“Me caso por chulería. Para toda la vida. Me caso porque ella es adictiva, porque tenemos las culpas muy equilibradas. Por su caos expansivo. Porque no te puedes enfadar con ella dado que es poeta. Porque ella transforma nuestra realidad. Porque me ríe todas las gracias. Porque creo que si la vida nos fuera fatal nos miraríamos y nos diríamos: ¿Y qué?”

Mi amigo M. se casó el sábado en el interior de las tripas de Sierra Morena y la suya fue la boda más bonita que recuerdan los viejos del lugar. En realidad en el lugar no había viejos, sólo sus sombras en aullido escondidas entre las ruinas cansadas de un pueblo que fue minero y hoy es un espectro sobrecogedor donde la mano del hombre y la naturaleza se han fundido y aúllan los lobos que no ves.

Mi amigo M. y yo solíamos hablar sobre el amor. Yo, desde el más cruel escepticismo. Él desde una duda razonable pero esperanzada siempre,  con esa ausencia de rotundidad que le agradeces. Y con esa coletilla que regala cuando siente que ha dicho demasiado y teme pecar de enfático, y pliega velas: “¿noooo?”. Mi amigo M. se relativiza todo el día, y luego se marcha y nunca sabes cuándo volverás a verle. Pero siempre te regala frases que engañan y toman cuerpo y consistencia por escrito. Su humildad es casi tan determinante como su bonhomía y su radar inquieto para arrebatar la belleza a los objetos que otros no ven porque no saben dónde mirar como él ha visto.

Mi amigo M. es un fotógrafo brillante que siempre está en China o en Rusia haciendo fotos, y que lo cuenta como si en realidad fuera el reponedor de una tienda de ultramarinos. La misma ausencia de épica, de arrogancia que otros, con mucho menos mérito, habrían hecho suya.

Mi amigo M. a veces llegaba a nuestra mesa y soltaba verdades como puños envueltas en sordina. Otras veces me dijo, y lo recuerdo: “Hoy me he levantado perdedor”. Y seguía comiendo su cocido.

Mi amigo M. se casó el otro día, a esa edad en la que uno no es blanco ni radiante, pero sí un poco sabio y con heridas de guerra que no sangran. Y dispuso un decorado de cuento, a mitad de camino entre una de Visconti o El Padrino. Con cierto aroma a Shakespeare con Puck entre los brotes que adornaban las mesas del banquete, delicadamente trenzados y con nidos donde brillaban, cual diamantes, auténticos huevos de codorniz. Las lámparas de eucalipto que tejieron la novia y sus amigos. Los muebles derramados acá o allá, con balas de paja y telas, espejos y enormes cubas de estaño donde flotaba la cerveza helada y chapoteaban los niños y los bichos del campo (morituri).

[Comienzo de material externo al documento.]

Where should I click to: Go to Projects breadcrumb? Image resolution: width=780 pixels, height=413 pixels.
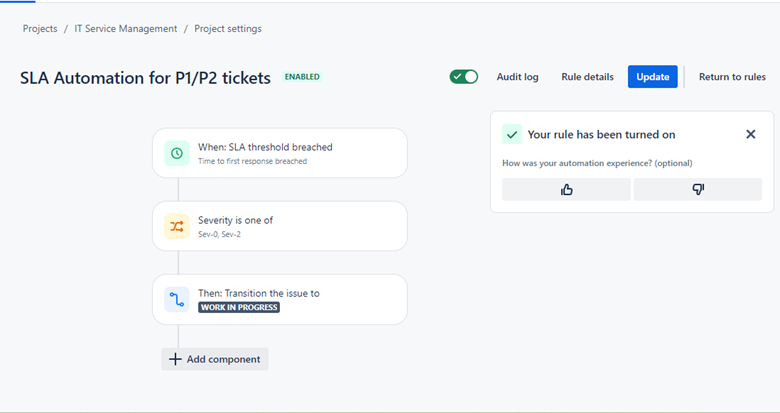40,29
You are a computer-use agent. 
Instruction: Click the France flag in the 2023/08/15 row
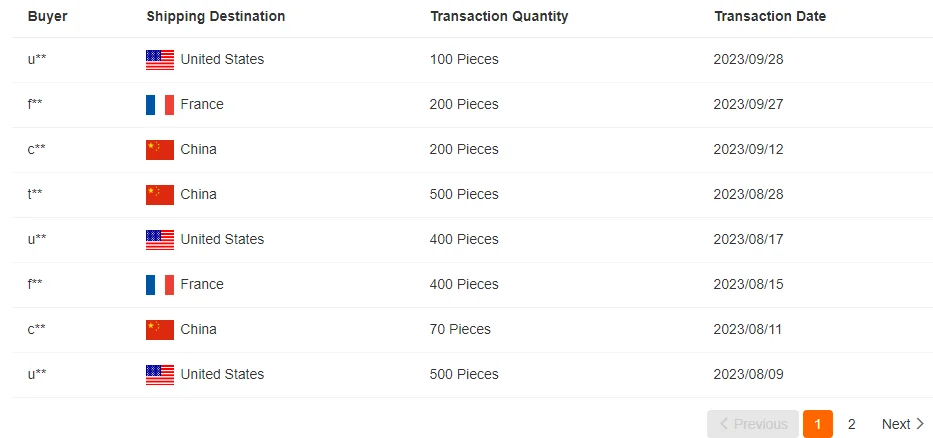point(160,285)
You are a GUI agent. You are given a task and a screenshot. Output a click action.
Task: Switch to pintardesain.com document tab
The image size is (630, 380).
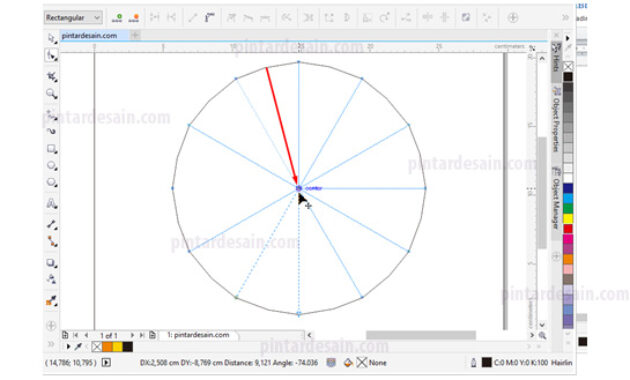coord(90,36)
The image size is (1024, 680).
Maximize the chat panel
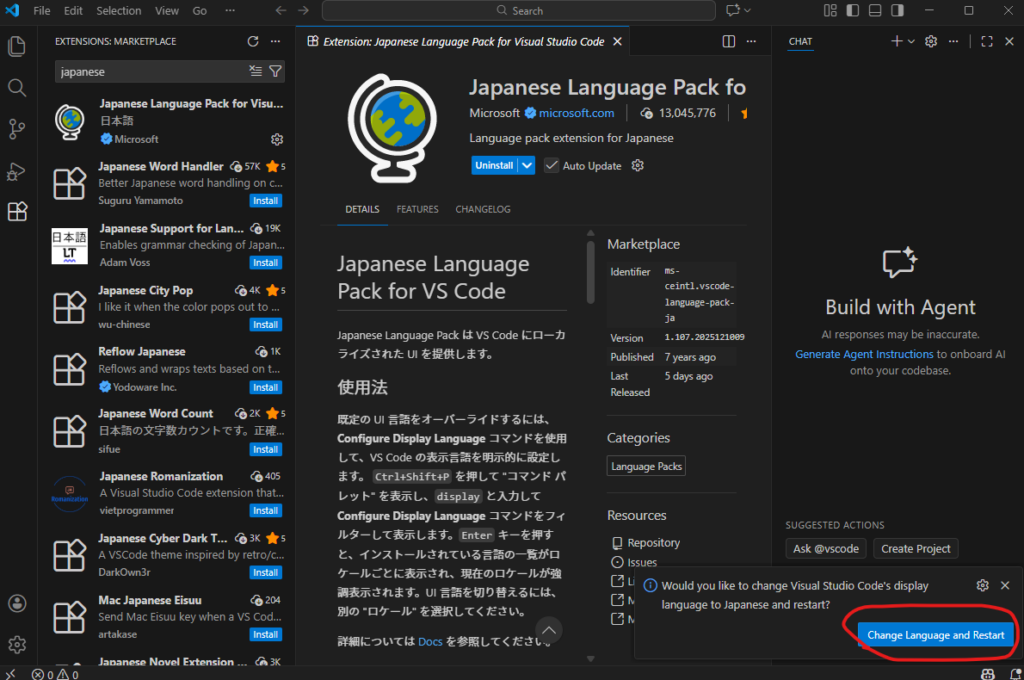coord(987,41)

Y ya en la ceremonia, el sol aplastando los sombreros de las damas, se arrebató San Juan de la Cruz, callaron las chicharras, se hizo el silencio levadura, crujieron los cristales de las ramas: 

  En la noche dichosa,
en secreto, que nadie me veía,
ni yo miraba cosa,
sin otra luz ni guía                              
sino la que en el corazón ardía.                 

  Aquésta me guïaba
más cierta que la luz del mediodía,
adonde me esperaba
quien yo bien me sabía,
en parte donde nadie parecía.                    

  ¡Oh noche que me guiaste!,
¡oh noche amable más que el alborada!,
¡oh noche que juntaste
amado con amada,
amada en el amado transformada! 
 

Mi amigo M. se ha casado y se ha desaparecido, como suele. Volverá dando cuenta de su viaje, 
me encontrará más crédula y acompañada por esos dos amigos que me prestó un buen día y que
 suplen con humor sus largas ausencias. Tú tenías razón, faltaba el con quién. Eso tan misterioso
 que un día se hace carne y ya no puedes obviar, se te apodera. Nos vemos a tu vuelta, buen amigo.